- [Requirement]
Return every line below in which "computer" appears.

- [Provided entries]
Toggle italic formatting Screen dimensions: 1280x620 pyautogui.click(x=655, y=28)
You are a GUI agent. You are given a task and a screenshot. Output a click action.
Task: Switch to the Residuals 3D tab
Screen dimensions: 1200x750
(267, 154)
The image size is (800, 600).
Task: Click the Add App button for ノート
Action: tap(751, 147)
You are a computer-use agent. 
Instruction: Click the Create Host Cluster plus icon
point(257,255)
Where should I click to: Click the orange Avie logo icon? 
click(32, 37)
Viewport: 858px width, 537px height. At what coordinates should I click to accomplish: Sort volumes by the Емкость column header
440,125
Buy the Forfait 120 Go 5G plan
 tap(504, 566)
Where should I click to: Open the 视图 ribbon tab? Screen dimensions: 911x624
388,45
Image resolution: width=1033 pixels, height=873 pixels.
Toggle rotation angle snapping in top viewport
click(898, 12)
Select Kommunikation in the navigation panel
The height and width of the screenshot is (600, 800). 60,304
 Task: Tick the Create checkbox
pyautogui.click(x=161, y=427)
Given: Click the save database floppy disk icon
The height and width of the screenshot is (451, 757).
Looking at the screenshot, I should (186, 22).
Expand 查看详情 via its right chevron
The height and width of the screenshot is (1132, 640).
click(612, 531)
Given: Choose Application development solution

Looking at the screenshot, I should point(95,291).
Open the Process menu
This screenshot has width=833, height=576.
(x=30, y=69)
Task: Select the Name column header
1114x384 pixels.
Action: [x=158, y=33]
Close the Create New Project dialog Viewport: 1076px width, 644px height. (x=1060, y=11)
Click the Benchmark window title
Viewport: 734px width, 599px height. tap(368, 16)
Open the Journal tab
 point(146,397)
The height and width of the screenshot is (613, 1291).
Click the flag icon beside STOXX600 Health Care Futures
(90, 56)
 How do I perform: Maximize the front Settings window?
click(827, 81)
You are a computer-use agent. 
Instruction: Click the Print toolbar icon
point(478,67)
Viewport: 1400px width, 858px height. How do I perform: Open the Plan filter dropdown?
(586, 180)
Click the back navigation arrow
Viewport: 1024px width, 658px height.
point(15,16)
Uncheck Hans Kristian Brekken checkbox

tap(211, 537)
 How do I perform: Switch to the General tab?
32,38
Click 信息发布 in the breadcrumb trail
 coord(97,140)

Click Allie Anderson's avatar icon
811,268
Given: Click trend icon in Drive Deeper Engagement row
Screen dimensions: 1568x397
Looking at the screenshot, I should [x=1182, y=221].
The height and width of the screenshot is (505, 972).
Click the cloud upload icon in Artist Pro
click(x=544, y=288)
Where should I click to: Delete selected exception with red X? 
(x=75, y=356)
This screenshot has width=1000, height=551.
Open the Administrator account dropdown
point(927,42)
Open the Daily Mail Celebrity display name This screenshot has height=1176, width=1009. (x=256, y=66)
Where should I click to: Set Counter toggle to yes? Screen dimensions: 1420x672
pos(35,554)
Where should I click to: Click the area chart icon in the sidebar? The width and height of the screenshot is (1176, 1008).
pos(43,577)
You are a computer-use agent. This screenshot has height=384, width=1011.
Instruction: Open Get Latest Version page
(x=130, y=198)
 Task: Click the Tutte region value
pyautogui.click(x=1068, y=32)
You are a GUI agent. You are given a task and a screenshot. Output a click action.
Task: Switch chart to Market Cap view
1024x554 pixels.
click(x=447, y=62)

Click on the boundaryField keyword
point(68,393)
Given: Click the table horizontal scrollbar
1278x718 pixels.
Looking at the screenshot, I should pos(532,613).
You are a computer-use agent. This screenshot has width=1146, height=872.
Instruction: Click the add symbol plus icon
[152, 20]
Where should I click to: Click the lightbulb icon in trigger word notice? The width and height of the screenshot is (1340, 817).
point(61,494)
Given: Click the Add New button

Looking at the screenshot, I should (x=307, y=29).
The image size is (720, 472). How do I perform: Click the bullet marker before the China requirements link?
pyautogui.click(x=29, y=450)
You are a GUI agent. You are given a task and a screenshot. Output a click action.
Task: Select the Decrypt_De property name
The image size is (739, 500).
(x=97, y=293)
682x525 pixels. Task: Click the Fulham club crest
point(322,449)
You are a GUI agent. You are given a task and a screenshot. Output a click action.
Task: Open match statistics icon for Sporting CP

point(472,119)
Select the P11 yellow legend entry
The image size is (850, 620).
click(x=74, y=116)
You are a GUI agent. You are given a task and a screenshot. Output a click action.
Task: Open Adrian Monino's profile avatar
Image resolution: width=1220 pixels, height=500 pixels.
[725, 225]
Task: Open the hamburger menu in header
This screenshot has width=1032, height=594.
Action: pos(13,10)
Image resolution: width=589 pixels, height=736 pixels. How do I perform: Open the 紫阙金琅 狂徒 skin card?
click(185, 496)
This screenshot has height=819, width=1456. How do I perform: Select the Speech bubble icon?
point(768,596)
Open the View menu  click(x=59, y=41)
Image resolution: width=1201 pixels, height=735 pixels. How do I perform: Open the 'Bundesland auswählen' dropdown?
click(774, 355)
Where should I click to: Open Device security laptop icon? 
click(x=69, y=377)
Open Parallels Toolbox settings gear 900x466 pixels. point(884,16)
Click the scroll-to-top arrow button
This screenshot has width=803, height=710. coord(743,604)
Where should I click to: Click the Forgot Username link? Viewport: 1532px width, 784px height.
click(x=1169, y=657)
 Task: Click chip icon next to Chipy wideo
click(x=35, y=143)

- [Solution]
You are a computer-use agent. 
You are a computer-use agent. 
You are a computer-use agent. This screenshot has height=384, width=1011.
You are a computer-use agent. This screenshot has width=1146, height=872.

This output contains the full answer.